Work to be completed ▸
Please copy each line of the records below that holds the word "will".

:: Dataset excerpts ::

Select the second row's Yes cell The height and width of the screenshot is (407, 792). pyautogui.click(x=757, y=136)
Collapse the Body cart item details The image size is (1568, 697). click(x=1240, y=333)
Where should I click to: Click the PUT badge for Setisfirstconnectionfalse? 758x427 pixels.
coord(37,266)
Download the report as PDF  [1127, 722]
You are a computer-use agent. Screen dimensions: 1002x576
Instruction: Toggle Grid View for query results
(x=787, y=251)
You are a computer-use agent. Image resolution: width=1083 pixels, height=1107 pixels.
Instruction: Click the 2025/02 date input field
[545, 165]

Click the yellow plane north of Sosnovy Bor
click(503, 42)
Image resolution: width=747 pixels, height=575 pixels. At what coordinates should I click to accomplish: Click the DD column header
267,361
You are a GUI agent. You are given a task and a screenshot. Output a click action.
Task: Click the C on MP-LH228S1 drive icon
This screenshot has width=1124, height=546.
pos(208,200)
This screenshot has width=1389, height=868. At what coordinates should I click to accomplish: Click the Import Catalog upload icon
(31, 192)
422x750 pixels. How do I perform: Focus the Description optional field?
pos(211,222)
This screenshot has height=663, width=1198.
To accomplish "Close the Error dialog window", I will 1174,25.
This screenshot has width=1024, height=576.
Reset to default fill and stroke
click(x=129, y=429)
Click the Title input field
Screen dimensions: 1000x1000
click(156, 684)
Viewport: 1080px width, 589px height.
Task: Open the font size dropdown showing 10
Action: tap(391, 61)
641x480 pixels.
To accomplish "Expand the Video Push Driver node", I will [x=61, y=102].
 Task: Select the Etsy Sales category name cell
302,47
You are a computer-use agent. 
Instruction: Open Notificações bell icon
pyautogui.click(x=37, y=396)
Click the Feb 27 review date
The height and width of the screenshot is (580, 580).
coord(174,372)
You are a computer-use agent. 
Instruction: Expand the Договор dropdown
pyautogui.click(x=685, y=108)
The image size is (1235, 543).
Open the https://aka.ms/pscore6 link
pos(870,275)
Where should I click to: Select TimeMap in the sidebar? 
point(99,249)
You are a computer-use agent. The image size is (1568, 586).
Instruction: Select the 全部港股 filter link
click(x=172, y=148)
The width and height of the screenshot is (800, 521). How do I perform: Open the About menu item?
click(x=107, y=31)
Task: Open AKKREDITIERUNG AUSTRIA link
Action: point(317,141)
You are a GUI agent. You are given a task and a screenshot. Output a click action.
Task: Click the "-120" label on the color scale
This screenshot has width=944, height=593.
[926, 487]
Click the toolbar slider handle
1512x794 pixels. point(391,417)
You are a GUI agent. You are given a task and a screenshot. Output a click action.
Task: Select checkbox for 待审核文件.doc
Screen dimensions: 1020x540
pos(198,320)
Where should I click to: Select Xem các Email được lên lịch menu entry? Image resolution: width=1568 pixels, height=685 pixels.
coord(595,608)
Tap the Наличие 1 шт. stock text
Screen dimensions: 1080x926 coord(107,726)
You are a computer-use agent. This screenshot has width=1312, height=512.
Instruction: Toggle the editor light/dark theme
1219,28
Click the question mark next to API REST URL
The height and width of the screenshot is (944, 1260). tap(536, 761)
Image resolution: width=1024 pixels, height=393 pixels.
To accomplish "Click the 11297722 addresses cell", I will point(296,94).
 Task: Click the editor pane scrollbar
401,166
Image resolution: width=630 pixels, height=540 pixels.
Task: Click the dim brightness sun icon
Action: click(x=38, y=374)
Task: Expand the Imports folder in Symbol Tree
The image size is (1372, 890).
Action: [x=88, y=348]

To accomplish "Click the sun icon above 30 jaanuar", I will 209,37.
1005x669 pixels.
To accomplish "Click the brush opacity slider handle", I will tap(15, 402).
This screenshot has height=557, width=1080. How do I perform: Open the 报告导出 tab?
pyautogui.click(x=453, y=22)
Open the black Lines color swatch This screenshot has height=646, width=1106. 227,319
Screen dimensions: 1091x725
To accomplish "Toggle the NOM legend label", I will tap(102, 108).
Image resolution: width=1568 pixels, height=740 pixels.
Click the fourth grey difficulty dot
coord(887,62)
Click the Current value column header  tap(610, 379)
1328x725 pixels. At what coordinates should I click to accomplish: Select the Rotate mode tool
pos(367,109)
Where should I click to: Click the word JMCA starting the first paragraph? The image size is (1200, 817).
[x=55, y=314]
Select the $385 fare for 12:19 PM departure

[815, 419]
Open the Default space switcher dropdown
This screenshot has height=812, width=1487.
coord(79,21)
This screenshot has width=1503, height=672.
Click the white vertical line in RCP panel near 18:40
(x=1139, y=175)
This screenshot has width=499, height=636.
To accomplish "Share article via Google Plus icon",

:::

Finished task ▸
To accomplish "Close the Error dialog window", I will 1174,25.
To accomplish "Expand the Video Push Driver node", I will [x=61, y=102].
To accomplish "Click the 11297722 addresses cell", I will point(296,94).
To accomplish "Click the sun icon above 30 jaanuar", I will 209,37.
To accomplish "Click the brush opacity slider handle", I will tap(15, 402).
To accomplish "Toggle the NOM legend label", I will tap(102, 108).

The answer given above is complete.